**WHAT THE EXERCISE ASKS**
Scan the material below for the string "computer", and copy every line where it shows up.

**THE DATA**

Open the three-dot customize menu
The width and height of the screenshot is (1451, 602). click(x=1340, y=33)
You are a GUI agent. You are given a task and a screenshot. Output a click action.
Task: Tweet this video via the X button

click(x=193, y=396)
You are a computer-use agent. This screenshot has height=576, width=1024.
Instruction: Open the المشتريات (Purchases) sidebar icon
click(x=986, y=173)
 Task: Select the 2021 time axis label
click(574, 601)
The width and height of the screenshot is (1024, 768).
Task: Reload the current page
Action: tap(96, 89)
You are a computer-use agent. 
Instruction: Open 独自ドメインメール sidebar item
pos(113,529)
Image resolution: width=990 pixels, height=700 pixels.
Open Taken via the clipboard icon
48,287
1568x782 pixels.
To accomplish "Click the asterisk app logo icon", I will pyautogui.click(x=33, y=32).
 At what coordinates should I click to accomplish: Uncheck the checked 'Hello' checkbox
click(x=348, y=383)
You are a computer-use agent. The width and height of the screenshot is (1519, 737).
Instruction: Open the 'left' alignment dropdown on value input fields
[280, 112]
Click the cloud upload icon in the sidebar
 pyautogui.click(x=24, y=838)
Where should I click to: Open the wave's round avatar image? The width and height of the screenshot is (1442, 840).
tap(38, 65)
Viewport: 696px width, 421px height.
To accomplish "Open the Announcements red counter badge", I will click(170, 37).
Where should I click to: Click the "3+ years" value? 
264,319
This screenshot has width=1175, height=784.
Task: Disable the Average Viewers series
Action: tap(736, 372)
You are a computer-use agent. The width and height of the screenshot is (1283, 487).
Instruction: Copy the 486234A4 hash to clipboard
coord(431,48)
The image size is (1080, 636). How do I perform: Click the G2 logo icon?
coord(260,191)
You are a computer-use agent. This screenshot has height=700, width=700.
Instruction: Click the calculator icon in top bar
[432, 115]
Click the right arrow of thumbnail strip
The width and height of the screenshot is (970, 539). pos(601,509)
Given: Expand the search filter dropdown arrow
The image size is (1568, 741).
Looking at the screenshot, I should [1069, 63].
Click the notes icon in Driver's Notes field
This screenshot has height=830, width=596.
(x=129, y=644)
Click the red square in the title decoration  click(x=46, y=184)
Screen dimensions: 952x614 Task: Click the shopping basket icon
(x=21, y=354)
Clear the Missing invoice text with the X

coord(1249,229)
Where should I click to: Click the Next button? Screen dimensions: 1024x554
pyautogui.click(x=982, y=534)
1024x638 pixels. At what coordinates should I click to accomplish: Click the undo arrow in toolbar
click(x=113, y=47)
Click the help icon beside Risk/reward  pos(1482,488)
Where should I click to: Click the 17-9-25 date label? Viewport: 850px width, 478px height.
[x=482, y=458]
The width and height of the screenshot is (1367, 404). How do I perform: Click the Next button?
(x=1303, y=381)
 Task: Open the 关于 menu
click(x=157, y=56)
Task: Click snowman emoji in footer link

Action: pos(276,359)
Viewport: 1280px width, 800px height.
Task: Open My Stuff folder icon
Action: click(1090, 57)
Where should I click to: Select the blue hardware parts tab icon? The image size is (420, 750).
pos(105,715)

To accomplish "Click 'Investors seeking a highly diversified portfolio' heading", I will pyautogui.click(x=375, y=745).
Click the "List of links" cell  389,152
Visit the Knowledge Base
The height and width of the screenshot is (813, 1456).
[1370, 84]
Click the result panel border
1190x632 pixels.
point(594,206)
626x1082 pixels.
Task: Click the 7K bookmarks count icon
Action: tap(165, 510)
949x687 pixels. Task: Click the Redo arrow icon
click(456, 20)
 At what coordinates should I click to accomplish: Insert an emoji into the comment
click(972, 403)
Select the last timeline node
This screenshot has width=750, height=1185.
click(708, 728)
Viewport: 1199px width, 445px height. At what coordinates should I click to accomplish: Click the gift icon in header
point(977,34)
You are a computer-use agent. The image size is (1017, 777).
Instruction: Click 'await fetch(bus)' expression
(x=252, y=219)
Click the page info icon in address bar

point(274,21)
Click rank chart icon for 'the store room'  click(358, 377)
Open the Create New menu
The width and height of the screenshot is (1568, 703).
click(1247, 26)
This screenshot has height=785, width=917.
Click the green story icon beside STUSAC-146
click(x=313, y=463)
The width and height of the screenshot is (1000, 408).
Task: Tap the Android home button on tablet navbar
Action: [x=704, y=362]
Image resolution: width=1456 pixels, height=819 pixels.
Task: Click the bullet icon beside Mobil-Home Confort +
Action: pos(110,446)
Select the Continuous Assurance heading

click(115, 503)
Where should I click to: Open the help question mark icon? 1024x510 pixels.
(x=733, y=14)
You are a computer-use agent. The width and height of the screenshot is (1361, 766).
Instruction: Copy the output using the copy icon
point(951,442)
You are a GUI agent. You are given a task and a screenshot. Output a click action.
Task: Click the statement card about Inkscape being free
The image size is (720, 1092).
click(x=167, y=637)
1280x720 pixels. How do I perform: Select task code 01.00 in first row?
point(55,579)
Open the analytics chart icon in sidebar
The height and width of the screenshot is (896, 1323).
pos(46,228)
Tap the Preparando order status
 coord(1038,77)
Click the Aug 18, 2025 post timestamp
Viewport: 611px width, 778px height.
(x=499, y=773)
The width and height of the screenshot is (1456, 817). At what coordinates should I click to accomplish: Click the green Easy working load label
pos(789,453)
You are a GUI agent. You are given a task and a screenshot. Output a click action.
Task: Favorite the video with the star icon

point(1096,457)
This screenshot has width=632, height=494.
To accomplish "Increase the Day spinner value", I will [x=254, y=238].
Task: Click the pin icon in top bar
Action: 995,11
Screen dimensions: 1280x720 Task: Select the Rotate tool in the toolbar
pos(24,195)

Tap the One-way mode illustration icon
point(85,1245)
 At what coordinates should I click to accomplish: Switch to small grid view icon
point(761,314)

**EXPECTED ANSWER**
You are a computer-use agent. This screenshot has height=576, width=1024.
You are a computer-use agent. 
You are a computer-use agent. The width and height of the screenshot is (1519, 737).
You are a computer-use agent. The width and height of the screenshot is (1283, 487).
You are a computer-use agent. This screenshot has height=700, width=700.
You are a computer-use agent. The image size is (1017, 777).
You are a computer-use agent. The width and height of the screenshot is (1361, 766).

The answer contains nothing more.